Immunoblotting analysis of TNF-α and IL-1β in the kidneys of sham veh, I/R veh, and I/R OA-NO2 mice. A: representative blots for TNF-α and IL-1β. α-Tubulin served as a loading control. B: densitometric analysis of TNF-α protein. C: densitometric analysis of IL-1β protein. Values are means ± SE; n = 3/group. Densitometric data were generated from 1 representative of 2–3 separate experiments.
Renal oxidative stress.
Renal p47phox and gp91phox were 24.5- and 2.0-fold greater, respectively, in I/R vehicle-treated vs. sham vehicle-treated mice (Fig. 6).

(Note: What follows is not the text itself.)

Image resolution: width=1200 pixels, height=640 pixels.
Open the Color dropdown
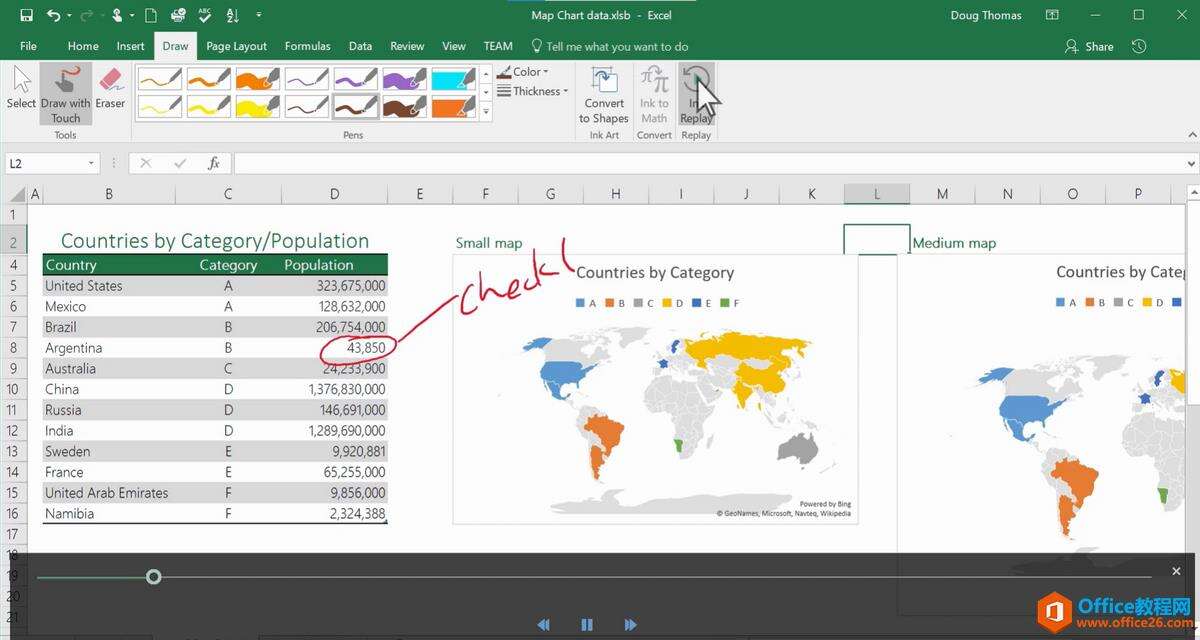(524, 71)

While the increase in p47phox (15.5-fold) and gp91phox (1.2-fold) was greater in I/R OA-NO2 vs. sham vehicle-treated mice, it was less severe compared with I/R vehicle-treated animals (Fig. 6). The levels of kidney TBARS, an index of lipid peroxidation, were significantly elevated in I/R vehicle-treated vs. sham vehicle-treated mice and were almost completely normalized in I/R OA-NO2 mice (Fig. 6). These data suggest that OA-NO2 lessened NADPH oxidase subunit activation and ROS generation in response to I/R.
Fig. 6.
Real-time RT-PCR analysis of the expression of p47phox (A) and gp91phox (B) and measurements of thiobarbituric acid-reactive substances (TBARS) in the kidneys of sham veh, I/R veh, and I/R OA-NO2 mice. Values are means ± SE. Sham veh: n = 5; I/R veh: n = 6; I/R OA-NO2: n = 6.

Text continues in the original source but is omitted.